Exercise – Lay out as a numbered list every line of the entries, starting at the line containing "At what coordinates" and continuing through the end of the entries, omitting blank lines and leaving out the pictures.
+++
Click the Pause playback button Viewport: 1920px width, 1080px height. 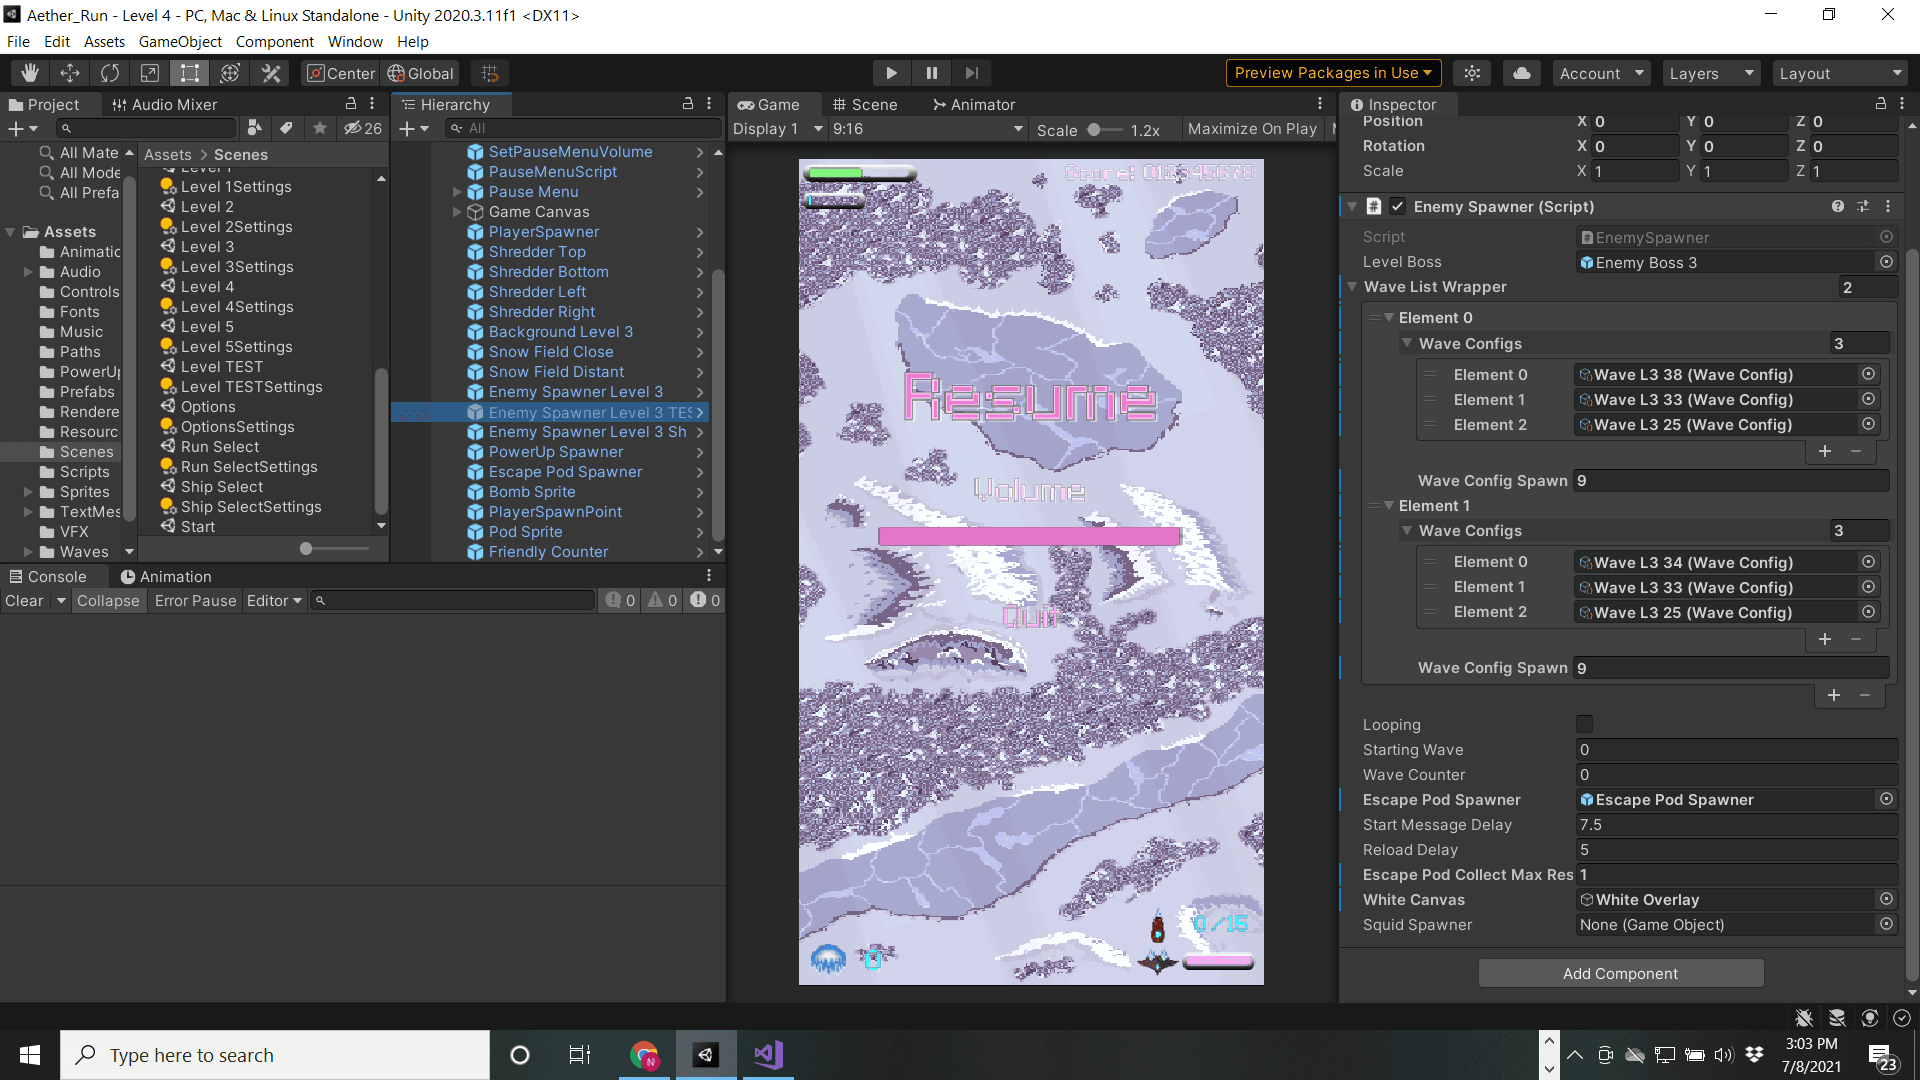pos(931,73)
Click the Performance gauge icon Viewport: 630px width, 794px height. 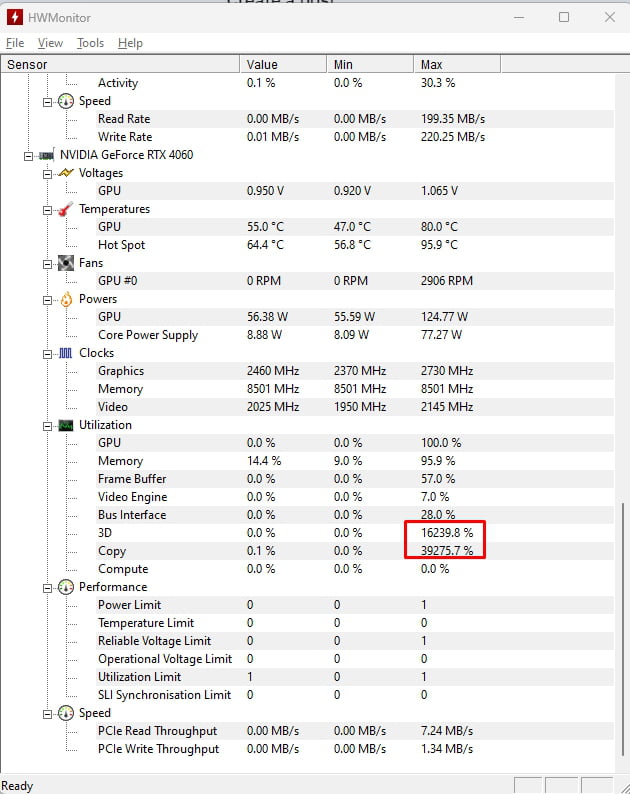pos(66,587)
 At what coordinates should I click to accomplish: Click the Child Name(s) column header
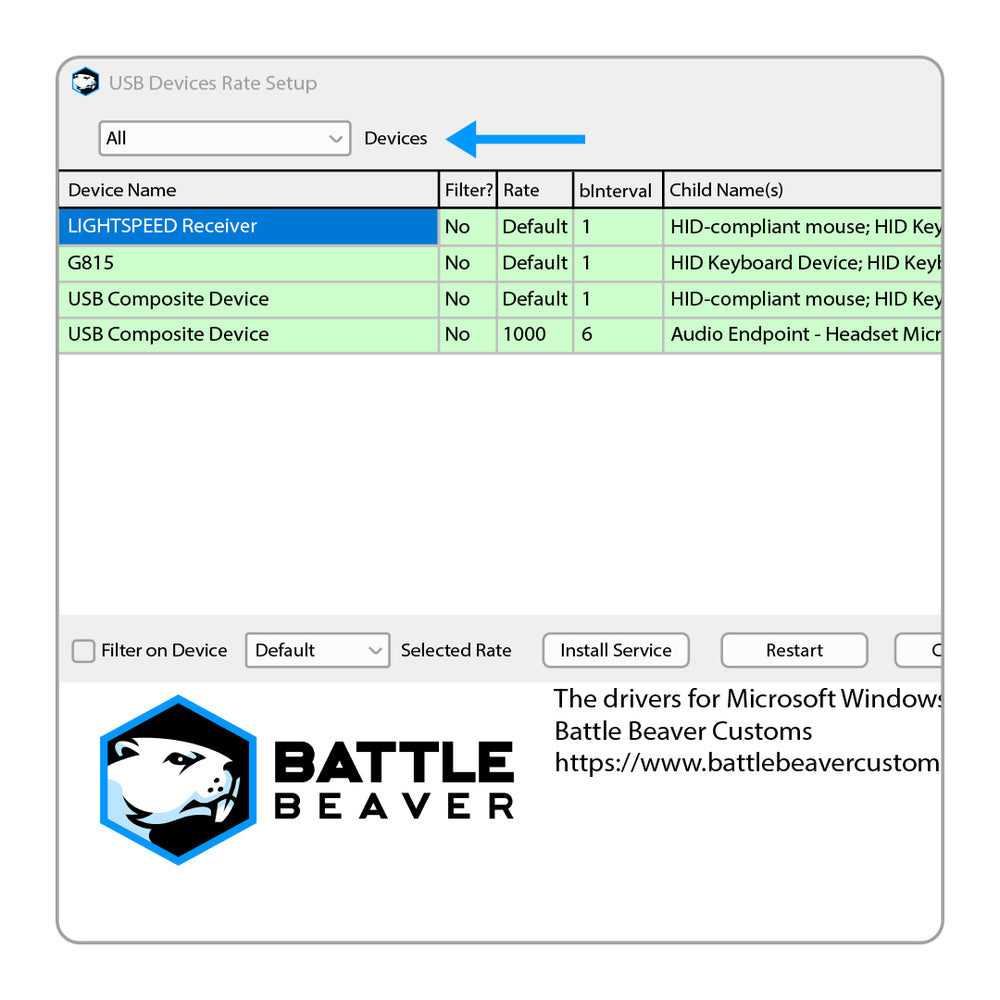pyautogui.click(x=800, y=190)
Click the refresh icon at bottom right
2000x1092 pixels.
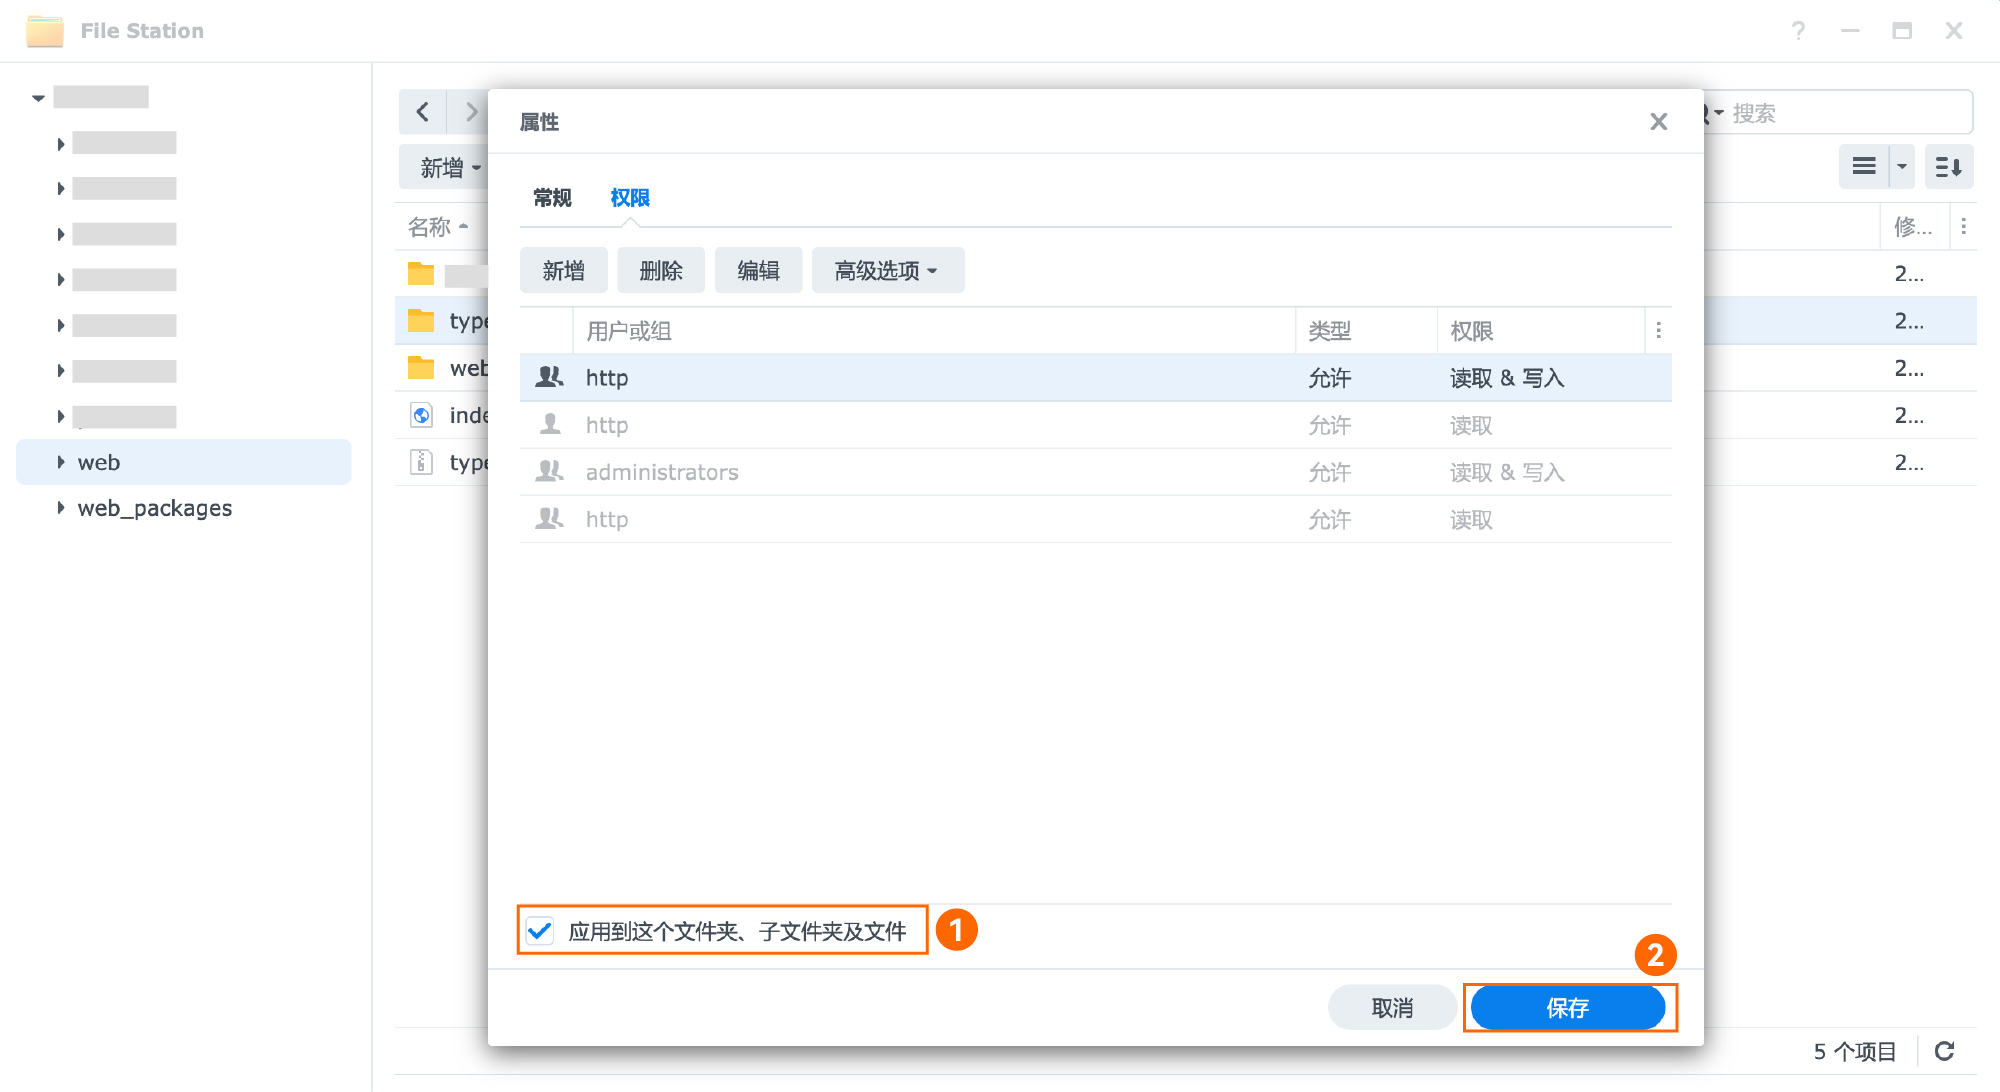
+++
Answer –
1.  At what coordinates should I click to accomplish: Click the Child Name(s) column header
2. pyautogui.click(x=800, y=190)
3. Click the refresh icon at bottom right
4. 2000x1092 pixels.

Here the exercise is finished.